Geliniyle komşulara hava atan kaynanalar gibi göğsüm gururla kabarırken etrafa cool bir bakış attım. Ağlayın kızlar ama bu adam benim. Ehehehe.

"Orospu çocuğunun havasına baksana. Gören de sanacak yediği Magnum'dan Porsche çıkmış."

Arka sırada oturan Sehun'un dedikleriyle yanımdaki ibneler gülerken ben arkama dönüp ona Kavak Yelleri Efe sırıtışı yapmıştım. "Kıskanma, pezevenk."

Yanımda oturan Lay, oflayarak "Baek, sıkıldım. Bu mala laf yetiştireceğine saçlarımla oynasana." diyince bir an Tao'yu özler gibi olmuştum ama bu da çok kısa sürmüştü. Şerefsiz, sırf bugün Kris hocanın dersi yok diye okula gelmemiş, sevdiceğiyle gününü gün etmeye karar vermişti. Biz sıralarda sürünürken amına koyduğum son model ferrariyle sürtüyordu dışarılarda. İçimden Tao sürtüğüne söverken sınıfa yeni gelen Ellie'nin sözleriyle gözlerim ona dönmüştü.

"Adın ne değeri var? Şu gülün adı değişse bile
Kokmaz mı aynı güzellikte.
Romeo'nun da adı Romeo olmasaydı,
Kusursuzluğundan hiçbir şey kaybolmazdı
Romeo, bırak at bu adı! Senin parçan olmayan
Bu ada karşılık al bütün varlığımı!"

Herkes şaşkınca ona bakarken ben, gerizekalı kızın neden böyle bir şey dediğini sorguluyordum. Basbayağı ilgi odağı olmak için demişti bu sözleri. Benim edebiyatçımın gözüne girebileceğini mi sanıyorsun, yelloz!

Ters bir bakışla kıza bakmaya devam ederken o bakışlarını Chanyeol'un yüzünden çekmemişti. Ben de kafamı Chanyeol'a doğru çevirdiğimde kıza attığı sıcak bir gülümsemeyle onu görmeyi beklemiyordum. Boyun posun devrilsin, Chanyeol!

Bu ana şahit olmak bok gibi hissetmeme neden olurken sinirle arkama yaslandım. Amına koyduğumun sırığı, sevgili olalı 24 saat bile olmadan başka kızlara otuz iki diş gülüyordu. Şu an yüzüne sağlam bir yumruk atıp dişlerini ağzına dökmek istesem de sakin kalmaya çalıştım. Elbet, bunun da intikamını alırdım ben.

"Çok güzel, Ellie. Ezbere biliyor musun sözlerini?" diye kıza gülerek sorduğunda kız da kur yapar gibi gülmüş ve "Evet, hocam. Edebiyata özel bir ilgim var. Kitap okumayı ve şiir yazmayı çok severim." demişti.

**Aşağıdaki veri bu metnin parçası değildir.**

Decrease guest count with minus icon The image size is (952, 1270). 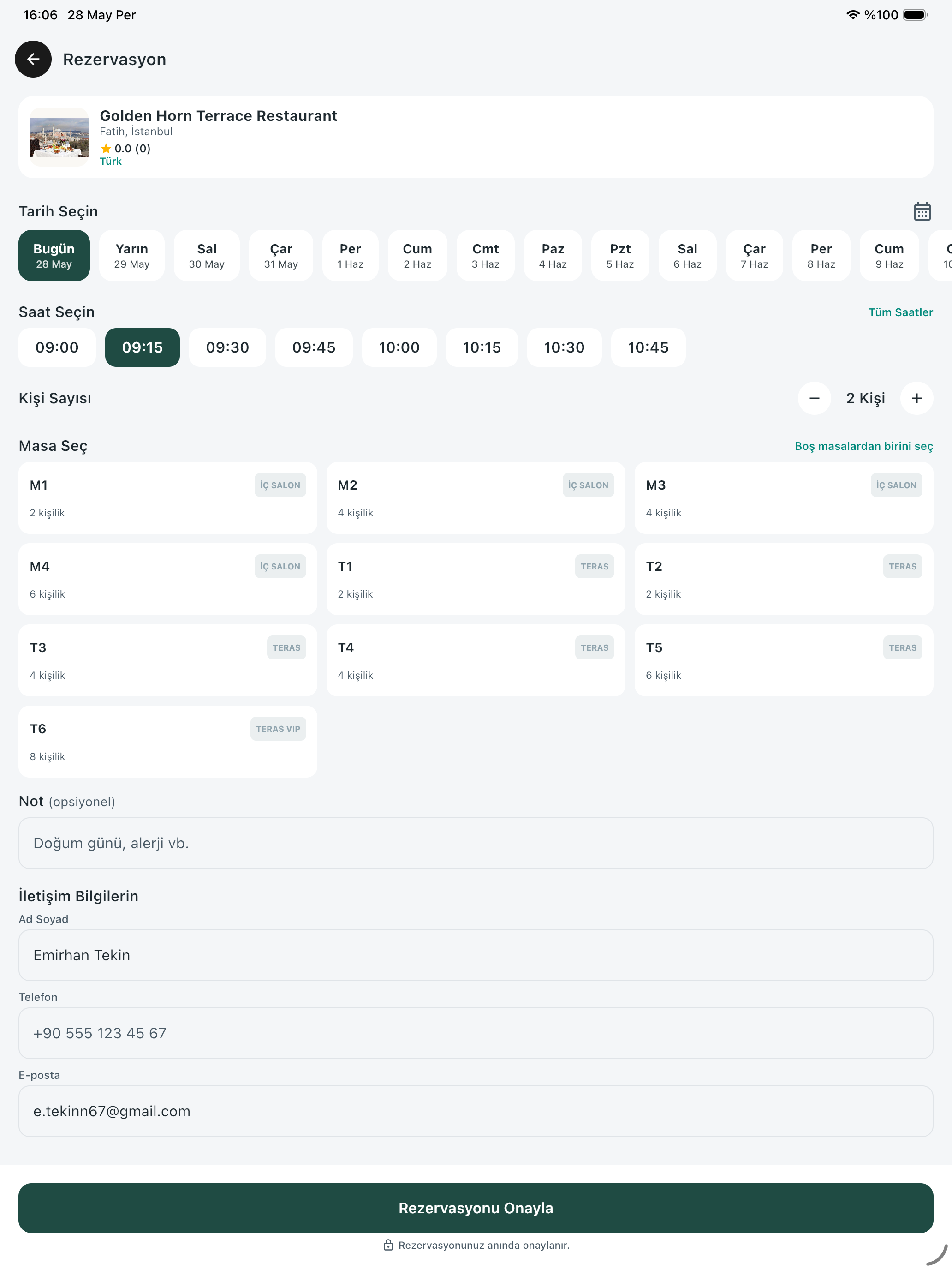pyautogui.click(x=814, y=398)
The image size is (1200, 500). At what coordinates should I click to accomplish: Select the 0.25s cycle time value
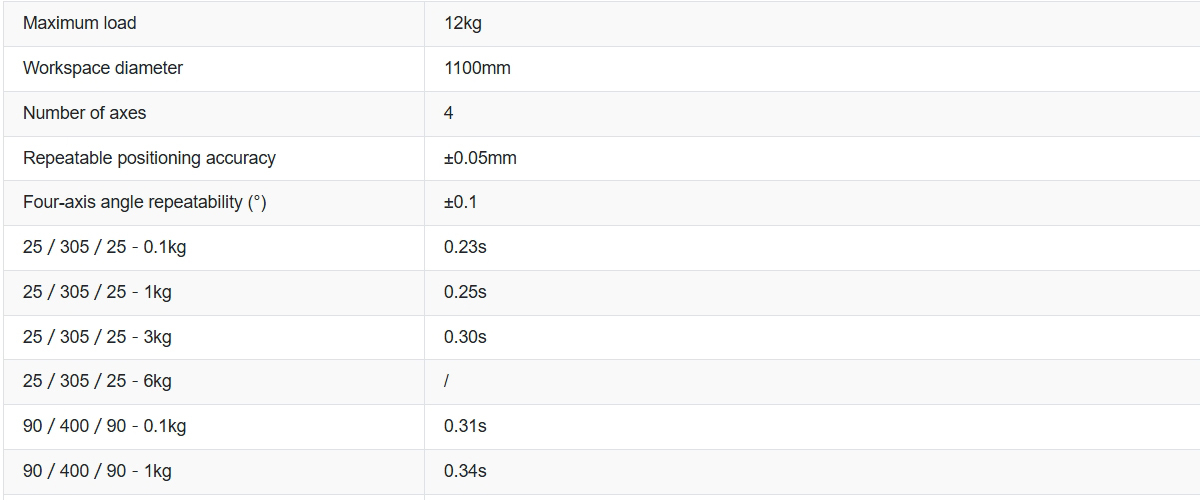pyautogui.click(x=465, y=292)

Şerefsiz sırığın kızın dedikleriyle ağzından hayranlık dolu bir nida çıktığında "Woah, gerçekten harikasın Ellie. Umarım bu ilgin asla bitmez. Şiir yazarken eğer zorlanırsan bana danışabilirsin. Ayrıca yeni geldiğin için belki bilmiyor olabilirsin ama okulumuzda özel bir edebiyat sınıfı var. Orada öğrencilerin yapmış olduğu çalışmalara da göz atıp fikir edinebilirsin." diyerek kızın utangaçça sırıtmasına neden olmuştu. "Teşekkür ederim, hocam. Siz de harikasınız."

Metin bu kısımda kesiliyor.